Qu’une société bouge ce n’est pas nouveau, mais qu’en revanche, les « problèmes dans la société croît à mesure qu’elle évolue. » (Bauman, Z., 2010), c’est assez nouveau. Pas d’évolution sans nouveaux problèmes en quelque sorte, à tel point qu’on a fini par dire de la société, à force de bouger tellement, qu’elle est « liquide » voire liquidé. C’est peut-être l’autre raison qui expliquerait le pourquoi de cette jeunesse si difficile à saisir.

Société liquide ?

N’ayons pas peur des mots, car c’est un peu ça… Prenons, ce qui dans le tissu social, permet d’accompagner l’évolution du jeune, le passage d’un état à un autre (par exemple de l’écolier à l’apprenti). Aucun de ces « rites de passage » ne fait sens pour tous les autres ; les vies sont tellement différentes et les chemins tellement personnelle… Le premier verre à 16 ans est une rigolade, les rôles que jouaient les sociétés de tir, les pompiers, la fanfare du village sont devenus de l’exotisme, voire du folklore, quant aux étapes religieuses… Qu’entendez-vous par là exactement ?

L’absence de « significations partagées » de ces liens aboutit aujourd’hui à « une privatisation des processus de construction de sens » (Zittoun, 2008).

Qu’est-ce qu’un rite pour un adolescents?

Quels conséquences ? L’adolescent devient, à défaut d’une autorité sociale, l’auteur de lui-même de ce qu’il met en place. Il se met au monde lui-même, il se créé et finalement ne s’autorise que lui-même (Le Breton, 2008).

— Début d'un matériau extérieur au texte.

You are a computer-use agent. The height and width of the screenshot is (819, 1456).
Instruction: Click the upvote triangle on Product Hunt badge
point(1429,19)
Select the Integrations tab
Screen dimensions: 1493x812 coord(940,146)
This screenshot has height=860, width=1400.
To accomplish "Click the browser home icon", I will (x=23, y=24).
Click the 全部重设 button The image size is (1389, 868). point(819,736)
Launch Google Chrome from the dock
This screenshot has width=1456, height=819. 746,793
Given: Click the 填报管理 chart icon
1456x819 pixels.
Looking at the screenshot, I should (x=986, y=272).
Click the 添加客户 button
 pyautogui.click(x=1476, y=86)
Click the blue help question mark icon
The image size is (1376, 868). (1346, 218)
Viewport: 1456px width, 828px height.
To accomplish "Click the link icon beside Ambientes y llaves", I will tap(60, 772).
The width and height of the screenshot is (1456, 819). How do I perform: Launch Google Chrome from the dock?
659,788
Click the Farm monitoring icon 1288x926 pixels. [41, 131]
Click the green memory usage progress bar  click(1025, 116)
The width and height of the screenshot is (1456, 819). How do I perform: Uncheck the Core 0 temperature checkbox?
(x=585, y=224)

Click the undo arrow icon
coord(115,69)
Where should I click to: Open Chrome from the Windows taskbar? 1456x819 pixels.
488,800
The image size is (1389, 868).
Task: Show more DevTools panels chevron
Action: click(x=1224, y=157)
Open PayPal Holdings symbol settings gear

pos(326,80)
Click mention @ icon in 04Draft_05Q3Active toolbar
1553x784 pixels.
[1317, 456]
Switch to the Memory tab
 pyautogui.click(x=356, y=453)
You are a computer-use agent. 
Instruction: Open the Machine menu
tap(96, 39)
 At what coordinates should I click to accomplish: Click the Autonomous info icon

Les « transitions » ont lieu alors que les jeunes accèdent à une « responsabilité symbolique » ; c’est à dire au moment où dans leur environnement les jeunes apparaissent comme responsables de ce qu’ils lisent, de la manière dont ils s’habillent, des films qu’ils vont voir, de la musique qu’ils écoutent, bref de ce qu’ils retiennent comme pertinent pour eux.

C’est au lycée en générale au contact des autres que cette responsabilité symbolique surgit.

Guy Labarraque

Sources :

Bauman Z. (2010), « l’amour liquide n’a que des agréments » Philosophie, Mars 2010, p. 58-63.

Le Breton D. (2008), « Rites de contrebande d’une jeunesse contemporaine», in La marque Jeune, Gonseth M.-O., Laville Y, & Mayor G. Neuchâtel, MEN, 2008, 146-151.

Zittoun T. (2008), « Tolstoï, la Bible et André the Giant : les ressources que les jeunes se donnent », in La marque Jeune, Gonseth M.-O., Laville Y, & Mayor G. Neuchâtel, MEN, 2008, p.174-175.